• AIM OF THE TASK: Please put each line of the material below into a Markdown table with the columns Row and Line, numbering the rows and skipping blank lines. Leave the pictures out of your answer.

• THE INPUT:
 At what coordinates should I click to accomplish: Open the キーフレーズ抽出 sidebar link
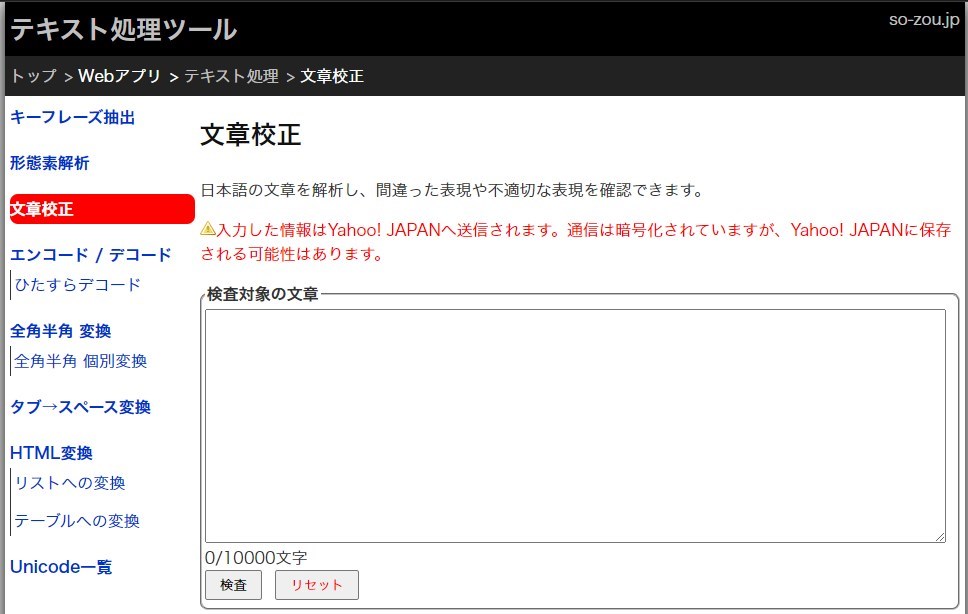72,117
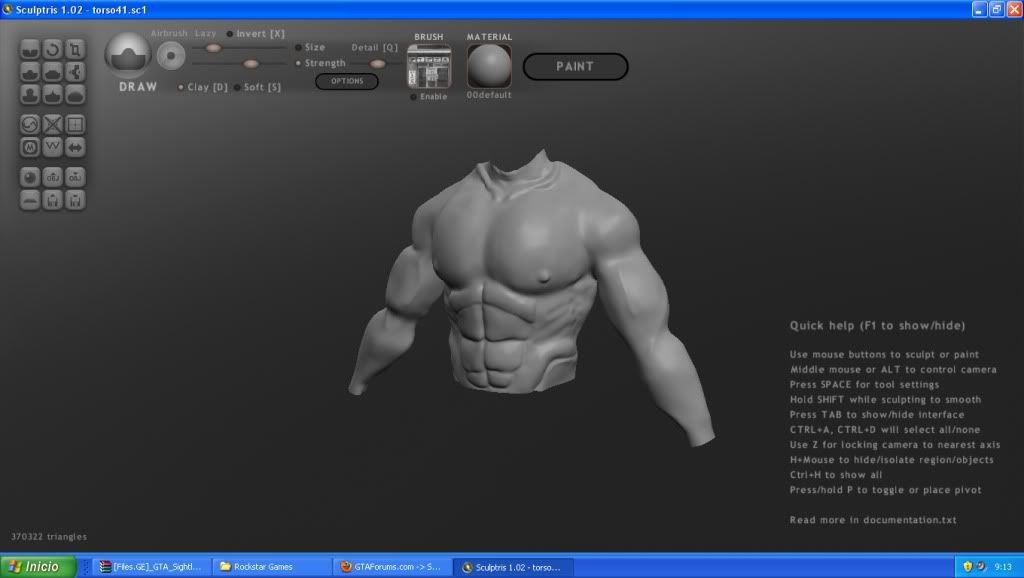Switch to Rockstar Games taskbar window
The width and height of the screenshot is (1024, 578).
pos(270,567)
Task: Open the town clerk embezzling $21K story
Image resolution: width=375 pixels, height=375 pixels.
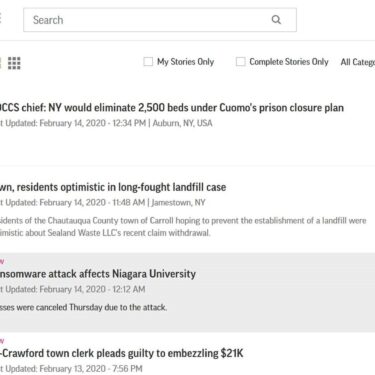Action: 122,353
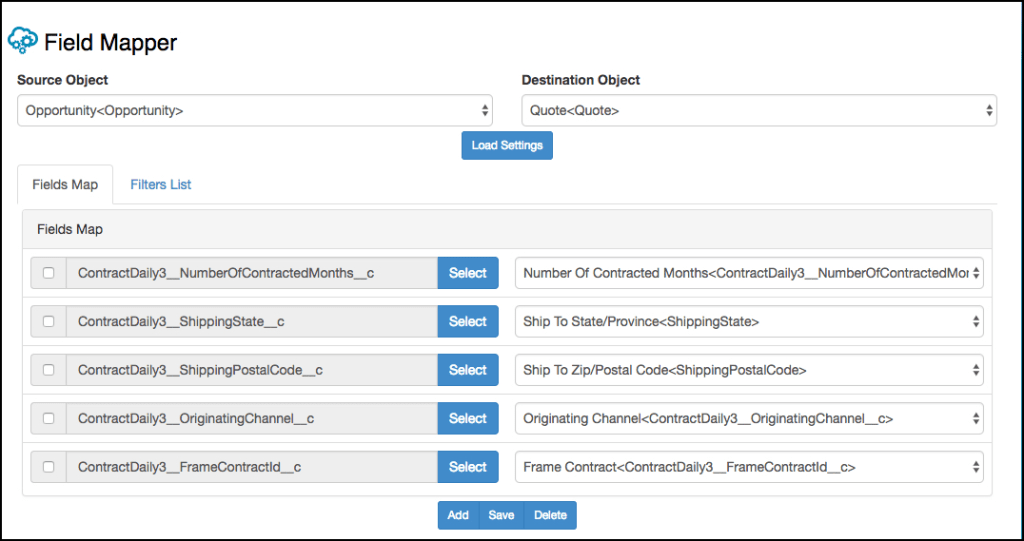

• THE RESPONSE:
| Row | Line |
|---|---|
| 1 |  At what coordinates should I click to accomplish: Open the キーフレーズ抽出 sidebar link |
| 2 | 72,117 |
| 3 | Switch to Rockstar Games taskbar window |
| 4 | The width and height of the screenshot is (1024, 578). |
| 5 | pos(270,567) |
| 6 | Task: Open the town clerk embezzling $21K story |
| 7 | Image resolution: width=375 pixels, height=375 pixels. |
| 8 | Action: 122,353 |